Passing my sister’s bedroom would prove more challenging as she was getting close to the age where she could stay up late too. My motives were to watch late night sport, I didn’t fancy watching the old 1950’s movie collection that her and my Mum adored so fondly.
I would tip toe past my sister’s bedroom on the right and gently walk down the stairs. I hopped over the last step that had a squeak squeakier than Teenie’s whine. Can I just remind you that Teenie is the dog!
With my mission complete I was able to stay up late and football highlights were on the agenda. Sportsnight was always on a Wednesday night at about 10.30pm on BBC or Midweek Sport Special on TVS (ITV). BBC always had the England highlights and as well as tape recording them I would watch the matches as if they were live.
I can remember watching Dundee United late night in Europe during the 1986/87 season, I had never seen an orange kit. The Netherlands were not on my radar then.
Other notable matches I recall are England defeating Yugoslavia. Gary Mabbutt and Viv Anderson scored the goals at Wembley in 1986. This was after Mexico 86 and is one of the first staying up late memories. I am pretty sure Viv Anderson was wheeling his arms in delight. Those white shirts seemed to shine so bright in the Wembley floodlights back in those days.
I had all of the England late night highlights on tape from about 1988 until 1990. This would have been their Italia 90 World Cup qualifying campaign. I can still see Gary Lineker ending his goal scoring draught against Albania at Wembley in 1988.
He had a bouffant head of hair heading the ball into the goal. You cannot beat the old Wembley goals with those curved stanchions. He was wearing long sleeves. He had not scored for over a year but Bobby Robson demonstrated loyalty and patience with his star striker.
Much like Terry Venables with Alan Shearer in the build-up to Euro 96. Gareth Southgate has later displayed similar loyalty with Raheem Sterling. I can remember Paul Gascoigne announcing his mark with a super solo effort to seal the 5-0 victory.
By 1989 I had a struck up a deal with my Mum and Dad to wake me up for Sportsnight if on the rare occasion I fell asleep. I was and still am a rubbish sleeper. One such occasion I missed Bryan Robson notch two goals in December 1989. Here England defeated Yugoslavia at Wembley 2-1 or 2-0.
This was the night before my Dad’s birthday but I gave him an early present at about 1am having a moan as to why I was not woken up for Sportsnight. Fear not the VHS was on hand to tape the proceedings. Good old Robbo or the battered video player never did disappoint.
Consequently, my Dad got his socks and pants for his birthday and all was forgiven.
A Christmas present I had in 1989 amongst the Bananarama and Kyle cassettes was The World Cup 90 Sticker book/folder combination. I treasured this for most of the 90’s and I am embarrassed to say I got rid during a moment of haste in the late 1990’s.
I call this my forgotten years when I discovered alcohol and going out way too much. Good times, good fun but sad to lose some cherished memories. If anyone reading has this collection and fancies selling it or photocopying it for me please get in touch.

Recorded information:
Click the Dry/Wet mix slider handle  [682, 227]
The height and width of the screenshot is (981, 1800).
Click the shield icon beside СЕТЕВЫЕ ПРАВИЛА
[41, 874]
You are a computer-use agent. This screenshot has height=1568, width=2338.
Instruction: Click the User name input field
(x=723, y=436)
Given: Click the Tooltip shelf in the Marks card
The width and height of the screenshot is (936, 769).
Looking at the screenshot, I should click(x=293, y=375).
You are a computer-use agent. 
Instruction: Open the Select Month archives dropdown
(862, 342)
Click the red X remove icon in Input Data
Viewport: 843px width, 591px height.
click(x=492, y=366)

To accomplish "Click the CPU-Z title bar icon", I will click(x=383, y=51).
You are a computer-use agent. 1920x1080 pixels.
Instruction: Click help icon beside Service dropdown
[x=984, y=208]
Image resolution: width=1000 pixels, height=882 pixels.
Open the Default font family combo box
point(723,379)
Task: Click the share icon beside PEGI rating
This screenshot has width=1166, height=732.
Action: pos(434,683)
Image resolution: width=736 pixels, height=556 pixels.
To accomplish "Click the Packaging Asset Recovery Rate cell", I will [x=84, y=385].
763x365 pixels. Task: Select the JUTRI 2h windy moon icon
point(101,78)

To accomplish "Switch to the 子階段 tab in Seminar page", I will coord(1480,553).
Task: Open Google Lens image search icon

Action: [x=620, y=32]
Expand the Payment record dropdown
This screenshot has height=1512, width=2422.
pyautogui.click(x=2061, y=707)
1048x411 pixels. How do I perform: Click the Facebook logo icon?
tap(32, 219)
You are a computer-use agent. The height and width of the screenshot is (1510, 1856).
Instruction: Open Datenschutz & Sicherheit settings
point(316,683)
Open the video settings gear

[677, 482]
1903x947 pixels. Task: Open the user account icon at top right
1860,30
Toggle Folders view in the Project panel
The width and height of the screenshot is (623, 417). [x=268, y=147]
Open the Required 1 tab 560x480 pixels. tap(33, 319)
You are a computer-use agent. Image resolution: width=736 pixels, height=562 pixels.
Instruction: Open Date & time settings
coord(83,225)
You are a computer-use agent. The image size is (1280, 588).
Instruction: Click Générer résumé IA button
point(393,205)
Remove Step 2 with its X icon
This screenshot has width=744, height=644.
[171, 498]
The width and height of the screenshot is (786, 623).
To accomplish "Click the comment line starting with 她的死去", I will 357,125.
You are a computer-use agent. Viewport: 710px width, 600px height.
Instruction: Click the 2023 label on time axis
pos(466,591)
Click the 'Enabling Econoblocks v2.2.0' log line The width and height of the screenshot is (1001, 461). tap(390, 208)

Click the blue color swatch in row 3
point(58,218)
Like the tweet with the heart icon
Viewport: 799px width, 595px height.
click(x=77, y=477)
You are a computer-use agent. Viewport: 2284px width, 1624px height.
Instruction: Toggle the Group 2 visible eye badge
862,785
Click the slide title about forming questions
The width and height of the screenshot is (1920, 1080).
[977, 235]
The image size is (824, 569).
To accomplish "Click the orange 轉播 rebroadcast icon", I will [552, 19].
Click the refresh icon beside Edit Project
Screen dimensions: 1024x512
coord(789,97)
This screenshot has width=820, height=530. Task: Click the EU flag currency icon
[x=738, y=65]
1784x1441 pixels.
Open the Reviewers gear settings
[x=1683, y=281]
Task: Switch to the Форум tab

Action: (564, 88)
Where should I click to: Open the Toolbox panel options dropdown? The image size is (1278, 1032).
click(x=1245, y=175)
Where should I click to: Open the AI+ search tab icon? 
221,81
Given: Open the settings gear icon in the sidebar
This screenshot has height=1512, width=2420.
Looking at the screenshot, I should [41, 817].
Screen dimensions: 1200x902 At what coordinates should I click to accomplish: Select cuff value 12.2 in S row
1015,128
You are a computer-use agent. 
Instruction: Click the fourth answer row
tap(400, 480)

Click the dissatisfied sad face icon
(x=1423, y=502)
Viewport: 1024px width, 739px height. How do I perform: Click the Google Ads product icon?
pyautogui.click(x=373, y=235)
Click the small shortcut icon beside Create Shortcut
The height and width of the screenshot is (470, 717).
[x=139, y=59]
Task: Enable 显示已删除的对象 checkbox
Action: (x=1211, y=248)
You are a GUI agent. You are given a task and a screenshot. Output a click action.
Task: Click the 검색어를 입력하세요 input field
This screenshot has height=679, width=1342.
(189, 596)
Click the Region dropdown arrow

Short task:
Answer these questions from the late-night football recollection:
1. On which night of the week was Sportsnight shown?
2. Who scored England's goals against Yugoslavia at Wembley in 1986?
3. What did the Dad receive for his birthday?
Rely only on the late-night football recollection for the answers.

Complete output:
1. Wednesday
2. Gary Mabbutt and Viv Anderson
3. Socks and pants